If you have an XM radio (I think it works on Delphi SkyFi & Roady 1 only), you can see the source of your signal.  You can see if it comes from the satellite "Rock" or "Roll" or if you get the signal from a repeater.

If you have a SkyFi, power it up by pressing the numbers 2,0,7 and hit the little XM button inside the dial and it will turn on.  Press "Display" 3 times.  You will get the first menu that shows SAT1 (Rock) , SAT2 (Roll) or TERR.  Look what is checked off and the BER% rate.  This is the error rate.  You need to have 5% or below to receive a signal.  To get out of this screen, keep hitting display until you get back to the song / author display. 

At work I am on the TERR (repeater) and I get no satellite signal.  

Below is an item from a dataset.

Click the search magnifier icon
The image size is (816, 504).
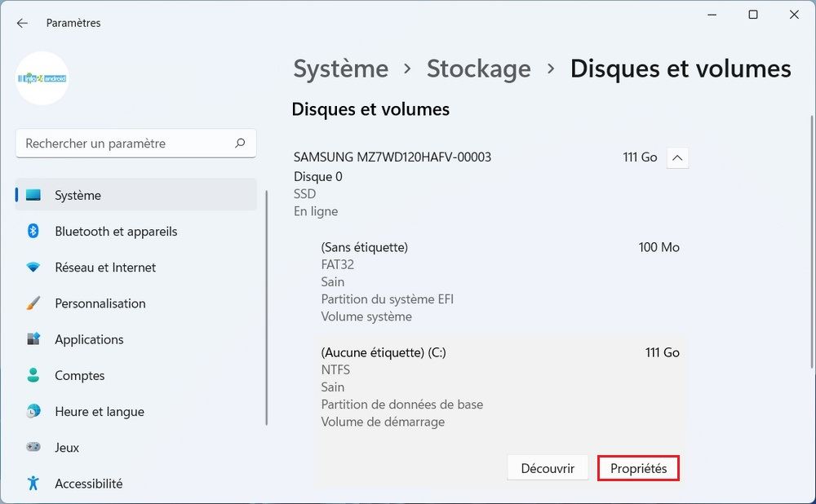[x=240, y=144]
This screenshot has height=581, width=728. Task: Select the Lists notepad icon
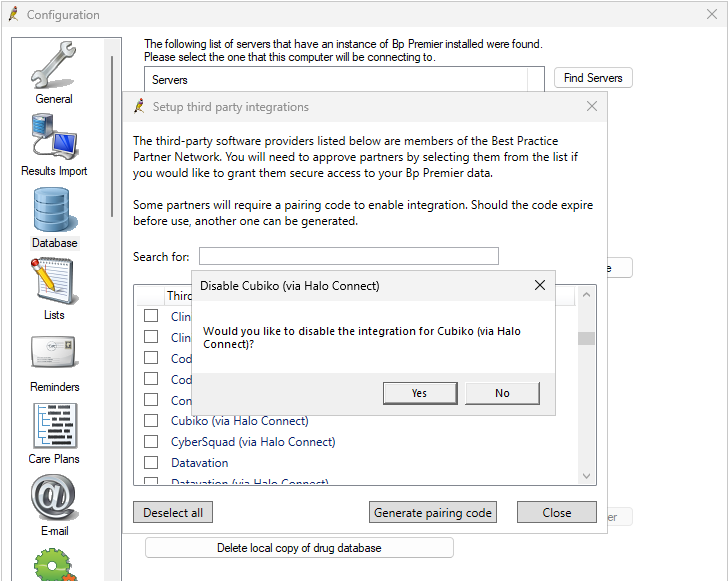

I use this trick to tweak the antenna when inside.


----------



## catskills (Sep 23, 2005)

I use BBCode 03.7 extension for FireFox.  I makes it real easy to do stuff like *Colors*
and imbeded links and lists and a lot more features that are not easy to do on other forums.


----------



## Vortex (Sep 23, 2005)

How did I end up this this thread?


----------



## Stephen (Sep 23, 2005)

In light of this thread, I felt it necessary to alter my sig.

Another one that I like to use: There's no place like 127.0.0.1

-Stephen


----------



## kickstand (Sep 23, 2005)

Stephen said:
			
		

> In light of this thread, I felt it necessary to alter my sig.
> 
> Another one that I like to use: There's no place like 127.0.0.1
> 
> -Stephen



was that the cheat code to get unlimited lifes in Super Mario Brothers, or something like that?


----------



## Stephen (Sep 23, 2005)

kickstand said:
			
		

> was that the cheat code to get unlimited lifes in Super Mario Brothers, or something like that?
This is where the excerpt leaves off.